TASK GOAL:
Recast every line of the rows below as a JSON list of strings, with one string for each line and no blank lines. Leave the pictures out.

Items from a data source
## begin
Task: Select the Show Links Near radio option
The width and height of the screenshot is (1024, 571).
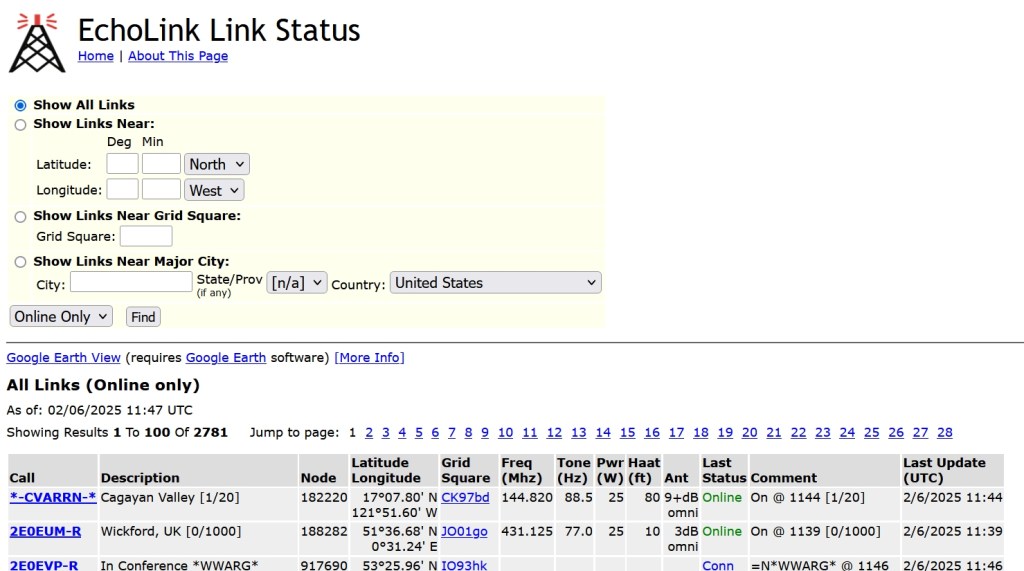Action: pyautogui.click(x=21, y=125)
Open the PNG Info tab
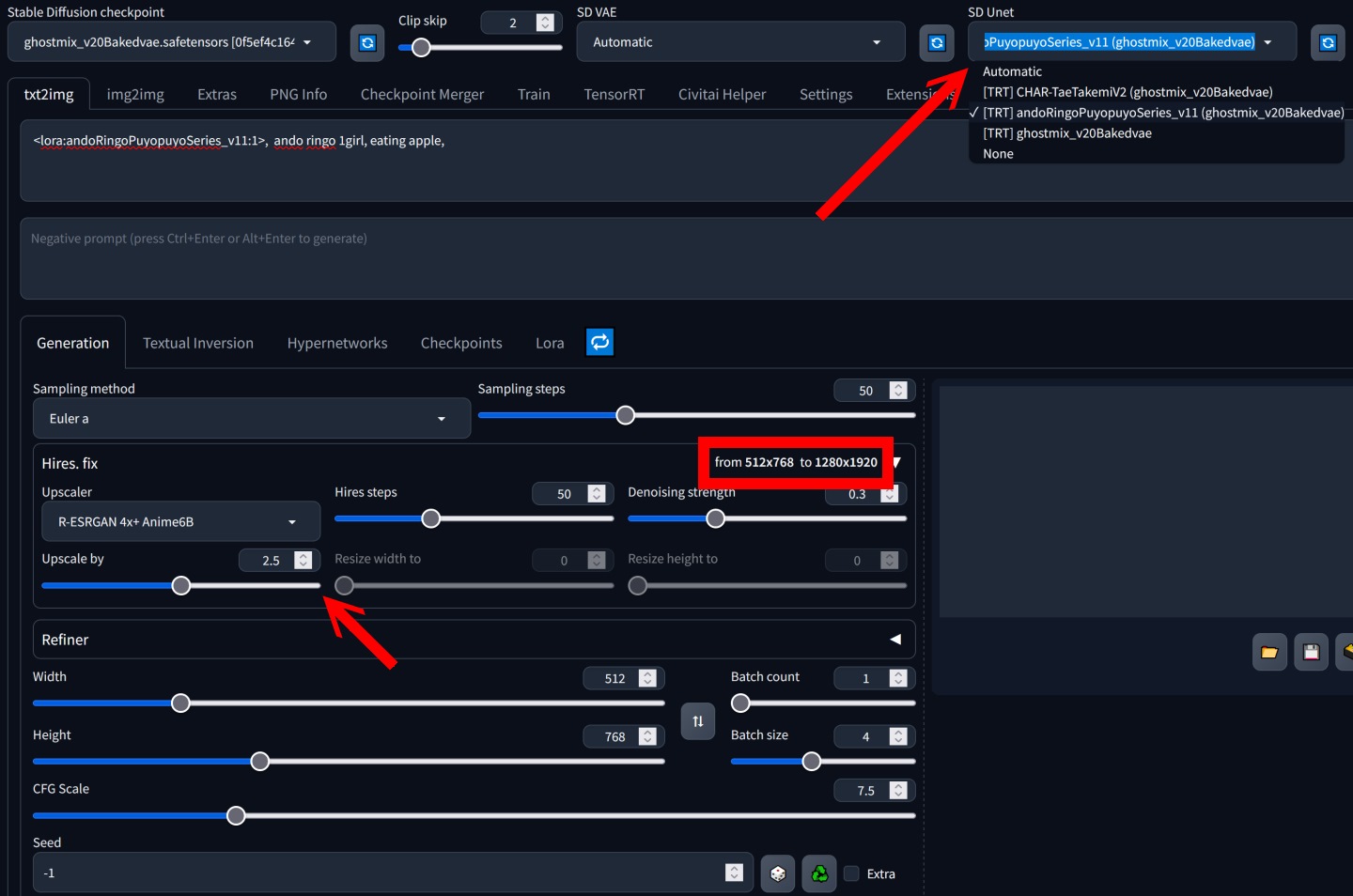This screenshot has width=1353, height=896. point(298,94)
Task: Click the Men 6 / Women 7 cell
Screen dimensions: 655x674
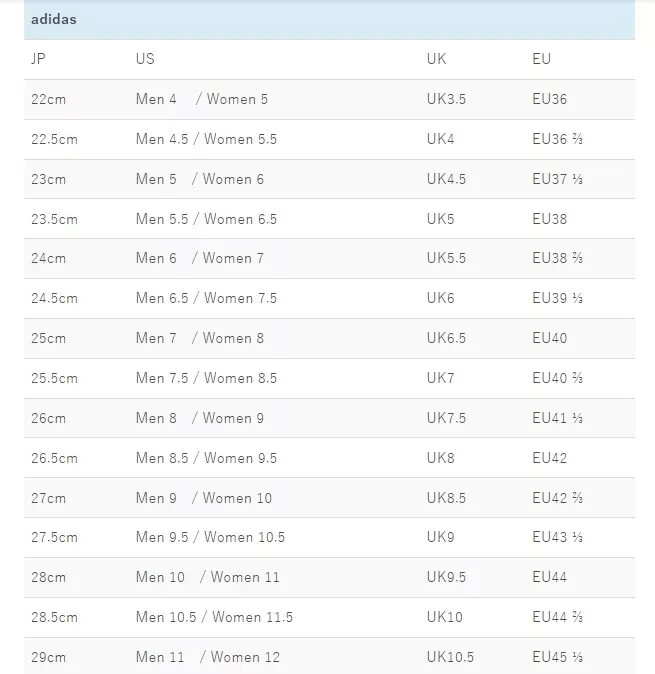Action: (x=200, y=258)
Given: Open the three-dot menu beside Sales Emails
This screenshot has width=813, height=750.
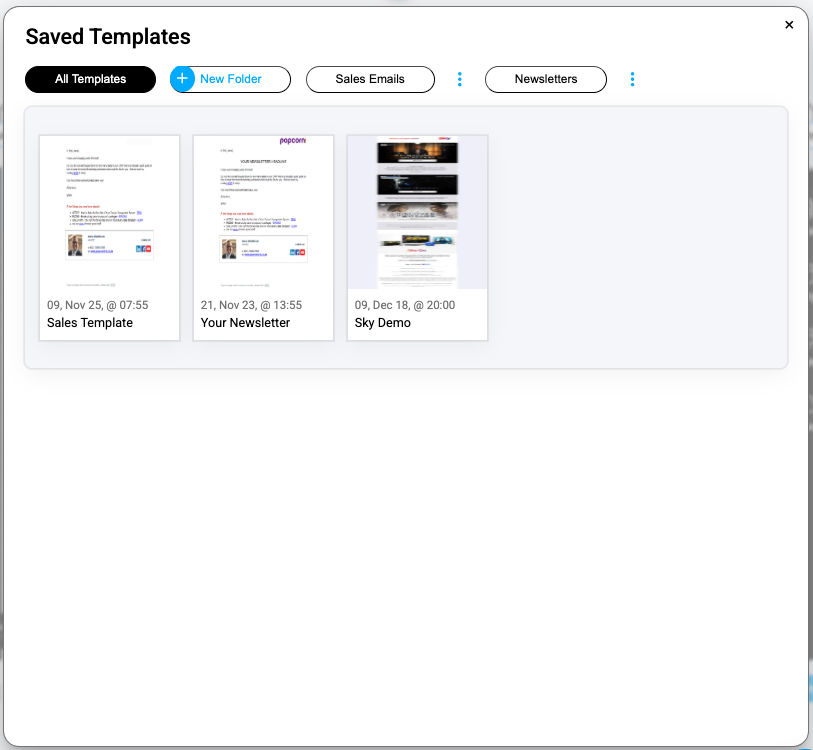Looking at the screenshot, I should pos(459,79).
## end
OUTPUT FOR THIS EXERCISE:
[
  "Task: Select the Show Links Near radio option",
  "The width and height of the screenshot is (1024, 571).",
  "Action: pyautogui.click(x=21, y=125)",
  "Open the PNG Info tab",
  "This screenshot has width=1353, height=896. point(298,94)",
  "Task: Click the Men 6 / Women 7 cell",
  "Screen dimensions: 655x674",
  "Action: (x=200, y=258)",
  "Given: Open the three-dot menu beside Sales Emails",
  "This screenshot has width=813, height=750.",
  "Looking at the screenshot, I should pos(459,79)."
]